In a new study published in the October 14 issue of Science, an international team of researchers describes how they're taking carbon nanotube artificial muscles in a new direction. Scientists at the University of Texas at Dallas' Alan G. MacDiarmid NanoTech Institute have already demonstrated in the lab the ability of these muscle-like carbon nanotubes to flex even in extreme temperatures that would freeze or, on the other end of the spectrum, decompose electroactive polymer-based artificial muscles.

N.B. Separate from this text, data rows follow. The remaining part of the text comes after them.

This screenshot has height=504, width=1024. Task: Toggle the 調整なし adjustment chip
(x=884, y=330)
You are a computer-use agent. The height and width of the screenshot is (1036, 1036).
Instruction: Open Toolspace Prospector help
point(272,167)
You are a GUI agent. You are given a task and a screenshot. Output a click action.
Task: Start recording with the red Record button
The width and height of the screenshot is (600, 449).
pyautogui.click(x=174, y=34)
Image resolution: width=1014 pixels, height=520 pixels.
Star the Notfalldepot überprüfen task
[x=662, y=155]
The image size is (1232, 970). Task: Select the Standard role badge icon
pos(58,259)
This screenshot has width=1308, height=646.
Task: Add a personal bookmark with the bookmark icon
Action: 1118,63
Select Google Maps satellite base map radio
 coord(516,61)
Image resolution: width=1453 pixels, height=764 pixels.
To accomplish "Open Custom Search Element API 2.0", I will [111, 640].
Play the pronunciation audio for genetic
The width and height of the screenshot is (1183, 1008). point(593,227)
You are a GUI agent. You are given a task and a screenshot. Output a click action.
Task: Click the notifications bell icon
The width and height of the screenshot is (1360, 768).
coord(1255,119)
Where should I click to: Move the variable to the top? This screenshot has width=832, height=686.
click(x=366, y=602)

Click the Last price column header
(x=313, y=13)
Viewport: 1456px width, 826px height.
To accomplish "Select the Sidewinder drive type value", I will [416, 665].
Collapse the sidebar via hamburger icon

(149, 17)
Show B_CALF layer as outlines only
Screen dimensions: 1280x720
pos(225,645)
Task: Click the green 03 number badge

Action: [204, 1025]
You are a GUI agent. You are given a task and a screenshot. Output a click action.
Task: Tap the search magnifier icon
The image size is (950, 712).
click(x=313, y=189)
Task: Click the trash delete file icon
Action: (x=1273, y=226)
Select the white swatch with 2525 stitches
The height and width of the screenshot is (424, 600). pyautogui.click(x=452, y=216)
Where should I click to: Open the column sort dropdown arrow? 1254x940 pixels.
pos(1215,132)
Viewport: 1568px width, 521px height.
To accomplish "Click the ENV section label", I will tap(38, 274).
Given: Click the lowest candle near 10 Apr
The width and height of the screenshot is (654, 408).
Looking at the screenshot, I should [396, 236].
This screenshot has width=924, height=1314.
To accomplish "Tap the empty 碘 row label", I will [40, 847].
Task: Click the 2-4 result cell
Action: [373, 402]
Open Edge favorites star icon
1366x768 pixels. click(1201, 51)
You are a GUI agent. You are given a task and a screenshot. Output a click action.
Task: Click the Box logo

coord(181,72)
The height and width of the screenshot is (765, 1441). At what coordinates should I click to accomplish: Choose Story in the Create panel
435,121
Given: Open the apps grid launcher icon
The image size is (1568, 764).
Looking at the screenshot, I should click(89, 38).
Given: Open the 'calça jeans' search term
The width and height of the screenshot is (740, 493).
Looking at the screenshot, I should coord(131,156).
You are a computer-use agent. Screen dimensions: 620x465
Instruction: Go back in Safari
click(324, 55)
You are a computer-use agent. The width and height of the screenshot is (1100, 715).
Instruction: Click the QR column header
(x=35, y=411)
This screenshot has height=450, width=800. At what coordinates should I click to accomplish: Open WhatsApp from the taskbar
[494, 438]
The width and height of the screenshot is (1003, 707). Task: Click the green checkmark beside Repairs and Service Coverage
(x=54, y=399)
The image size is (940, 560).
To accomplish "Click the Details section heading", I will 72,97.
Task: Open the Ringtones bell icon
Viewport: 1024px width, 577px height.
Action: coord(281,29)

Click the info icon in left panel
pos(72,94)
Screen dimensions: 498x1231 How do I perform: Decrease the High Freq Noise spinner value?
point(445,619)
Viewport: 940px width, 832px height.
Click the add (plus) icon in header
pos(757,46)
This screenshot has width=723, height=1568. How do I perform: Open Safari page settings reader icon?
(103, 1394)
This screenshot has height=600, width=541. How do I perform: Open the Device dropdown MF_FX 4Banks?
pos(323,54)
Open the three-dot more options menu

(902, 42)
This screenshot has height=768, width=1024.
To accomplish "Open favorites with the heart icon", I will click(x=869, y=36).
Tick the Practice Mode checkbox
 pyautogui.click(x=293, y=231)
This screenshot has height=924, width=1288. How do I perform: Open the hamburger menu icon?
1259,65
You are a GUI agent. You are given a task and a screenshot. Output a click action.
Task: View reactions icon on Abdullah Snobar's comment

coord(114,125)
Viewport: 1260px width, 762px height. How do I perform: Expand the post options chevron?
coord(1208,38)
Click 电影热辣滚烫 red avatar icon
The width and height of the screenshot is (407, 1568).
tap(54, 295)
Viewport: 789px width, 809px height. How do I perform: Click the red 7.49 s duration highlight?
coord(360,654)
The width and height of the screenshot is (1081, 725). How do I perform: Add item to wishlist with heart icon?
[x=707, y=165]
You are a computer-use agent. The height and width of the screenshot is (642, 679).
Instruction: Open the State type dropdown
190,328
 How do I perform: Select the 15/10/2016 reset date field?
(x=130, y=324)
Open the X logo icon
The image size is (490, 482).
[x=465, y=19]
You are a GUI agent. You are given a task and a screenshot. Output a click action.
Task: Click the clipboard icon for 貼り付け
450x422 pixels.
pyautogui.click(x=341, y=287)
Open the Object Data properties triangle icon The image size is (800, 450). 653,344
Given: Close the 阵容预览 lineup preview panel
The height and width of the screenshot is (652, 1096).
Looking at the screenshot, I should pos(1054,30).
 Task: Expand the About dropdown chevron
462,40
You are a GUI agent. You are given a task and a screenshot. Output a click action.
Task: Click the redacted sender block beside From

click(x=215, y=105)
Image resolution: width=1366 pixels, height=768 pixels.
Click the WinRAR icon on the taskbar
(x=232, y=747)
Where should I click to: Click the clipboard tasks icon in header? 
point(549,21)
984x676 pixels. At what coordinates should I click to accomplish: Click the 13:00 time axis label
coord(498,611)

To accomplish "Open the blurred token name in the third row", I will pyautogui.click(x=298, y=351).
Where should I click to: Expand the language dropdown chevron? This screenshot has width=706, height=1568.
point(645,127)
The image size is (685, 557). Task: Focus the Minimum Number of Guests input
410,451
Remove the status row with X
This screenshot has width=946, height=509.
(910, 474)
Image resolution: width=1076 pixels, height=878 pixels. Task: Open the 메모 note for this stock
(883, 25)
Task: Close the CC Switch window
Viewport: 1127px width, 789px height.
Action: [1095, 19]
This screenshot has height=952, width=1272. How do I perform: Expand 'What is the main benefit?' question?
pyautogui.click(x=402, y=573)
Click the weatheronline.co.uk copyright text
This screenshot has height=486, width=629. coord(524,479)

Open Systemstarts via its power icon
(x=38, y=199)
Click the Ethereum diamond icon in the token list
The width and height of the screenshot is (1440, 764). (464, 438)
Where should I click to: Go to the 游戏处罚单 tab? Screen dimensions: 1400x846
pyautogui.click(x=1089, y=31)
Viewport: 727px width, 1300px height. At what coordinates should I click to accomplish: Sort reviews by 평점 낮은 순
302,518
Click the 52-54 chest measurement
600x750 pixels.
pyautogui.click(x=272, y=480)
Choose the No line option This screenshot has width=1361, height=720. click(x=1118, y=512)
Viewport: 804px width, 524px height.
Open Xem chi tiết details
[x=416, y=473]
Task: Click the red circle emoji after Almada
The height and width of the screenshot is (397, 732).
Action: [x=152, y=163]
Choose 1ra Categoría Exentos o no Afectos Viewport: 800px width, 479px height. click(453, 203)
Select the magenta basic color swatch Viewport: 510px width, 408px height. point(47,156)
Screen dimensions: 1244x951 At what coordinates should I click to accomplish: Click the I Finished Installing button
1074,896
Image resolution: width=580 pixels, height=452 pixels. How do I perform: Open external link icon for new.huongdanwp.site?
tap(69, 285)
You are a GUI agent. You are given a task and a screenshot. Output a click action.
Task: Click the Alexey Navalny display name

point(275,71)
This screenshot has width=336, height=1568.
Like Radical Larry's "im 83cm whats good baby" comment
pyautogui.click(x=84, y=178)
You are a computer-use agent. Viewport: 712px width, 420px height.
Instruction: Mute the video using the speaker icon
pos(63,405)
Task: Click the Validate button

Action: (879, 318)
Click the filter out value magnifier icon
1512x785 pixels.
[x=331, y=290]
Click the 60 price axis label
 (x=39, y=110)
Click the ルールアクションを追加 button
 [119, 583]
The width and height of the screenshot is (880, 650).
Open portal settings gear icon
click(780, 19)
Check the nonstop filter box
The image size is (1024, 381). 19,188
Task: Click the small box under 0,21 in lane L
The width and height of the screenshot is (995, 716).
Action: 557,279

Their latest work—with scientists from the University of Wollongong in Australia, the University of British Columbia in Canada, and Hanyang University in Korea—indicates that these carbon nanotubes can be spun into yarns (see inset to the left) and, when dipped into an electrolyte solution, move in a twisting direction that mimics the stiffness, extension, bending and torsion of natural muscles found in an elephant's trunk and squid tentacles. The researchers found that the yarns can even untwist (moving with the opposite rotation) when the applied voltage is changed.

If this research progresses it would multiply the potential uses for artificial muscles, in particular those made from carbon nanotubes. "Actuator materials producing rotation are rare and demonstrated rotations are small, though rotary systems like electric motors, pumps, turbines and compressors are widely needed and utilized," according to the researchers. Because the carbon nanotube yarns being studied are so slim—thinner than a human hair—there is also the potential to miniaturize such rotary systems.

In one experiment to test the twisting action, the researchers attached a tiny paddle to a carbon nanotube yarn (see images). Using a low-voltage battery as the power source, the electrochemical charge and discharge of the yarn provided torsional rotation in either direction. This allowed the paddle to mix the liquid in which it was submerged, something that might be useful as part of a microfluidic device used for chemical analysis. Such devices contain a microscopic matrix of tunnels, valves and chambers through which chemical solutions can be routed.